Parker stands, towering over the detective and scowling down at him.
“We both know that we can. Call your boss if you have a problem with it.” He grabs his bag, raising a single brow toward Emmett. “I’ll be in the truck.”
He leaves without another word and Emmett turns to fill me in.
“We can get her, unless you want to pay the ransom.”
“Only as a last resort.” I motion to the door. “Let’s go.”
He smirks but shakes his head. “I don’t think so. You’ll only get in the way.”
“I’m not stupid enough to think I can go in. I know nothing about situations like this,” I explain, snatching my phone from his hand and holding his passive stare. “But I can wait in the goddamn truck and be there when you get Paige out.”

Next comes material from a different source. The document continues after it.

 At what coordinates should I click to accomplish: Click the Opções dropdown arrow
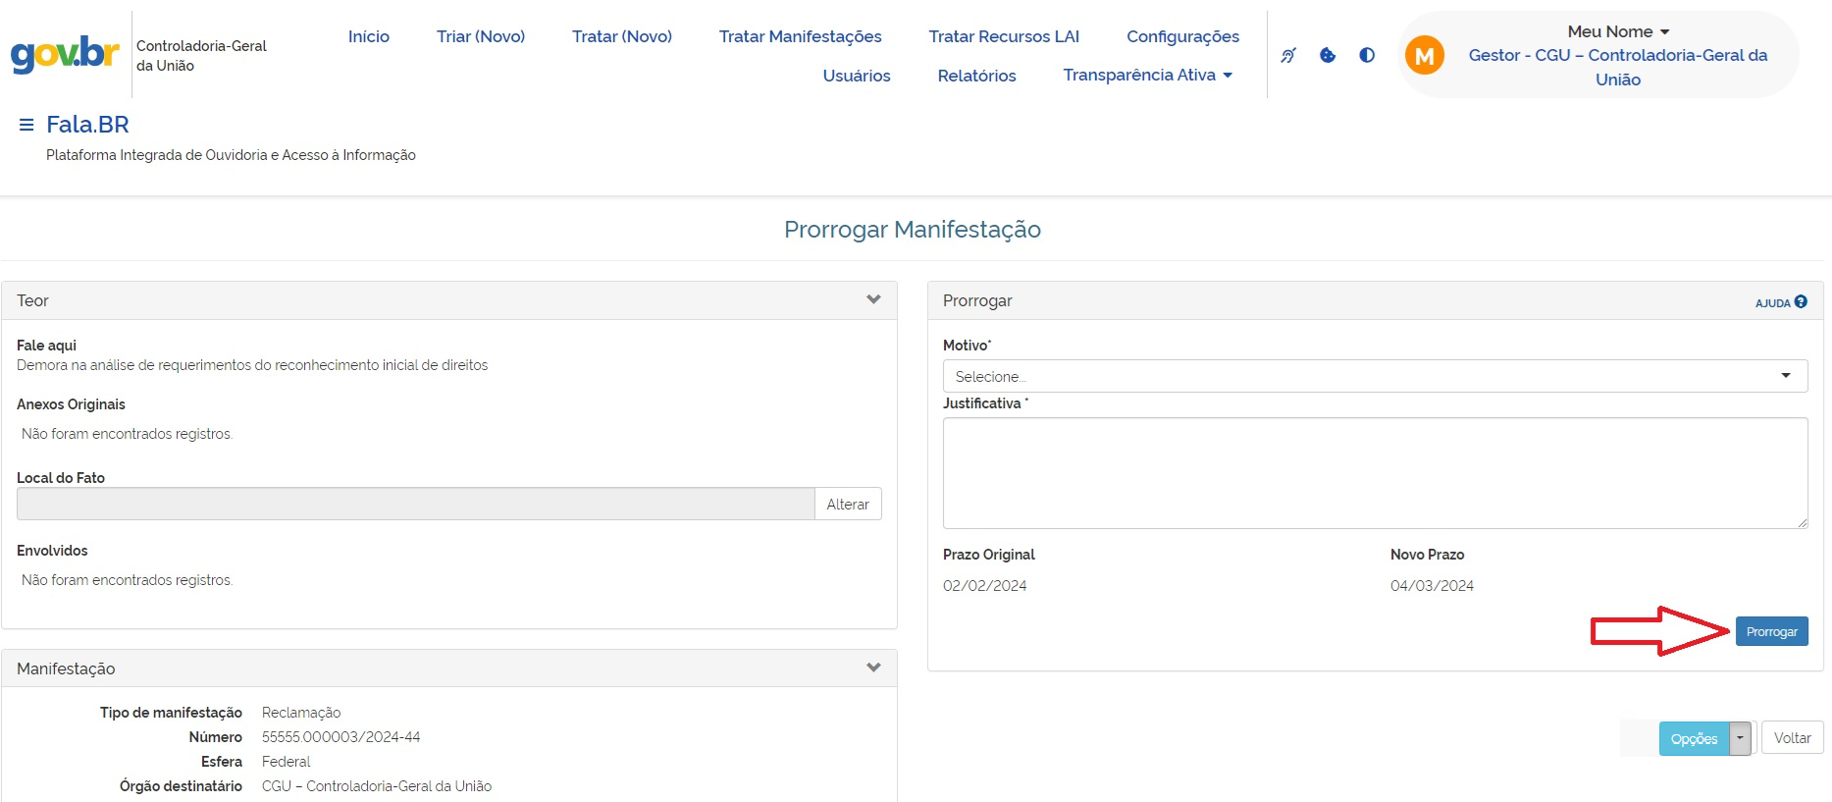[x=1740, y=738]
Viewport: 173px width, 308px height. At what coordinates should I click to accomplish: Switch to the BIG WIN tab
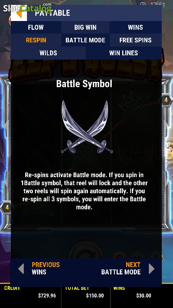pos(85,27)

Something akin to admiration flashes in his eyes, but he only nods.
The detective sputters out his protests, but I breeze past him and follow Emmett. He pauses in my doorway, glancing sidelong at the detective with traces of a smirk on his lips.
“I’ll make sure to personally call Chief Rogers to make sure that you guys can do your paperwork correctly.”
If I wasn’t so consumed with thoughts of getting Paige back, I might have laughed at seeing the horrible cop getting put in his place.
There are swarms of reporters outside, everyone shouting and demanding more information about what’s happening, but we leave the police to hold them back. Parker pulls up in front of the building, and I don’t spare a single glance back as we take off.